Evento de extinção do Cretáceo-Paleogene

Provavelmente o evento de extinção mais conhecido, o Cretáceo-Paleogene é aquele que eliminou os dinossauros e limpou o caminho para mamíferos e humanos. Ao contrário de outros eventos de extinção em massa, esse evento de extinção aconteceu relativamente recentemente, apenas 66 milhões de anos atrás. Além dos outros eventos de extinção, os cientistas têm uma idéia bastante boa do que causou a extinção maciça.

Uma cratera de asteróide no Golfo do México foi encontrada que datou da época da extinção. Com mais de 100 milhas de largura, o asteróide seria capaz de mudar completamente a atmosfera global. Um dos maiores eventos de extinção conhecidos, o impacto provavelmente é responsável pela morte de cerca de 75 % de todas as espécies vivas. O principal efeito do asteróide foi produzir um inverno de impacto. Poeira e detritos do impacto flutuariam na atmosfera por anos, bloqueando o sol. À medida que os organismos fotossintéticos morreram, também os herbívoros que se alimentavam deles e os carnívoros que se alimentam deles. Como tal, teias alimentares inteiras nos ambientes terrestres e marinhos foram perdidos.

6ª extinção em massa

Enquanto geralmente consideramos os eventos de extinção em massa como eventos históricos, muitos cientistas argumentam que atualmente estamos no início de outro evento de extinção em massa. De fato, das espécies que podemos medir e observar extintas, podemos estimar a taxa geral de extinção. Essa taxa é muito maior do que na maioria dos períodos de história. Além disso, essa 6ª extinção em massa pode ser totalmente causada por ações humanas.

A partir de 10.000 anos atrás, os humanos desenvolveram agricultura. Enquanto eles ganhavam a capacidade de crescer e armazenar alimentos, nossos ancestrais também começaram a modificar o meio ambiente para nos dar mais espaço para a agricultura. A partir de cerca de 300 anos atrás, a Revolução Industrial nos deu uma maior capacidade de mudar o meio ambiente. Desenvolvemos tratores e motosserras, para limpar as florestas para levantar culturas ou animais. Além disso, essas máquinas emitem dióxido de carbono e nossos animais emitem metano, os quais são gases de efeito estufa.

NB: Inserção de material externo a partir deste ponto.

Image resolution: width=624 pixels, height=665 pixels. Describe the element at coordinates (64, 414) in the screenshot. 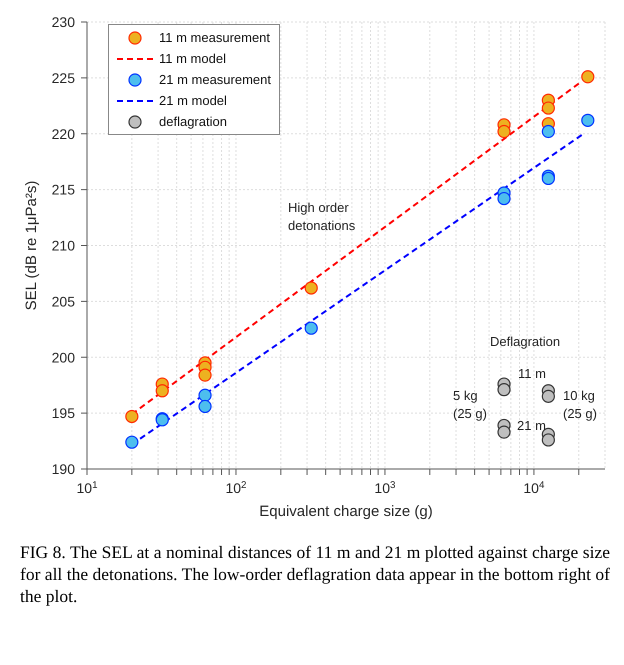

I see `y-tick-label: 195` at that location.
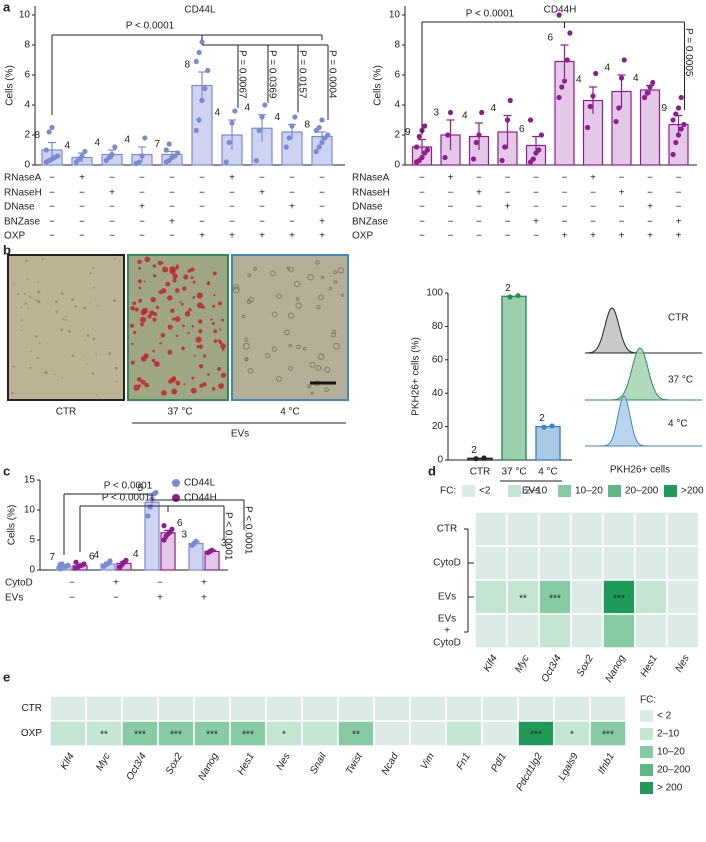 The image size is (706, 842). What do you see at coordinates (670, 491) in the screenshot?
I see `legend-swatch` at bounding box center [670, 491].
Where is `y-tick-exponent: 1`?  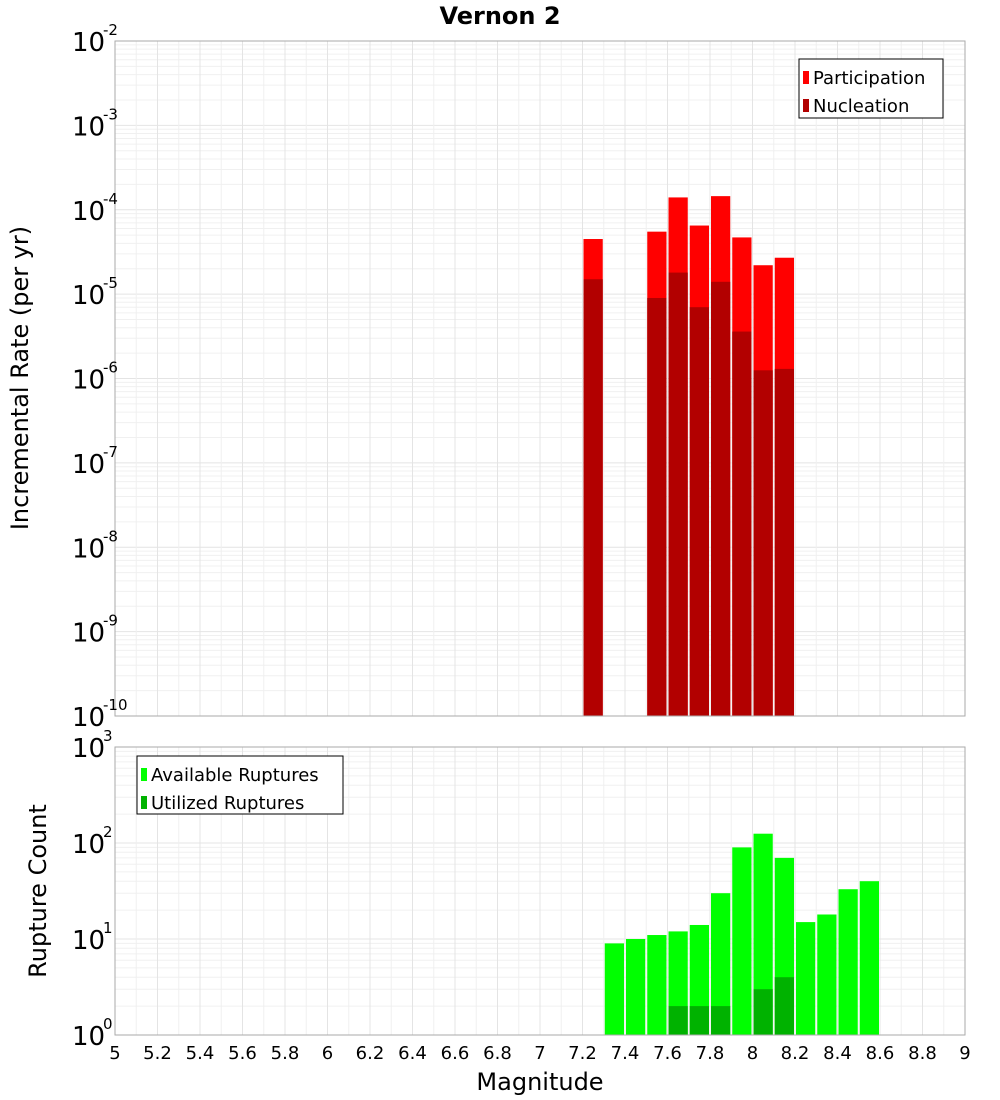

A liberação desses gases está mudando a composição da atmosfera, que por sua vez está interrompendo o clima.

Infelizmente, essas mudanças estão acontecendo tão rápido que os cientistas não têm certeza de que agora podemos revertê -las. A taxa de mudança é importante porque os animais só podem se adaptar por longos períodos de tempo. Se uma mudança acontecer muito rapidamente, muitos animais serão extintos porque não são capazes de se adaptar a tempo. Já estamos vendo grandes grupos de animais que sofrem, como anfíbios e recifes de coral, os quais dependem de quantidades específicas de água e temperaturas para sobreviver.

Questionário

1. Qual é a diferença entre extinção e um evento de extinção?

2. Como os cientistas podem determinar que estamos entrando em um evento de extinção?

3. Seu amigo argumenta que uma extinção em massa não afetaria os seres humanos, porque somos tecnologicamente avançados. Ele está certo?

4. Um pequeno sapo é extinto na Amazônia e cria uma cascata de outras extinções. Um cientista argumenta que este é o início de uma extinção em massa. Ele está certo?

5. Por que as mudanças climáticas levariam à extinção em massa?